Airbnb richtet seine Wachstumsstrategie verstärkt auf die klassische Hotellerie aus. Wie das Unternehmen aus San Francisco im Rahmen der aktuellen Quartalszahlen bekanntgab, soll die stärkere Integration von Boutique- und Individualhotels den adressierbaren Markt signifikant vergrößern. Damit reagiert Airbnb auch auf zunehmende regulatorische Einschränkungen für private Kurzzeitvermietungen in Metropolen wie New York oder Madrid.

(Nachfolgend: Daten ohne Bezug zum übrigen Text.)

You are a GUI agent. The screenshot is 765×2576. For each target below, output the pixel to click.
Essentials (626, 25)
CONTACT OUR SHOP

Strategische Partnerschaften mit der Individualhotellerie
Airbnb setzt bei seiner Expansion gezielt auf Kooperationen mit unabhängigen Hotelbetrieben. Ziel ist es, das Angebot in Städten zu sichern, in denen das Kerngeschäft mit privaten Unterkünften durch strengere Gesetze unter Druck geraten ist. In einem Brief an die Aktionäre betonte das Unternehmen: „Wir glauben, dass die Aufnahme von mehr Hotels auf der Plattform unseren gesamten adressierbaren Markt vergrößern kann.“
Diese Entwicklung markiert eine deutliche Annäherung an das traditionelle Gastgewerbe. Um die Konkurrenzfähigkeit gegenüber etablierten Hotelketten zu steigern, hatte Airbnb bereits im Mai 2025 Zusatzleistungen wie Privatköche und Yoga-Trainer eingeführt. Interessant für Branchenkenner: Im vierten Quartal entfiel die Hälfte der gebuchten Zusatzleistungen („Experiences“) auf Kunden, die keine Übernachtung über die Plattform gebucht hatten.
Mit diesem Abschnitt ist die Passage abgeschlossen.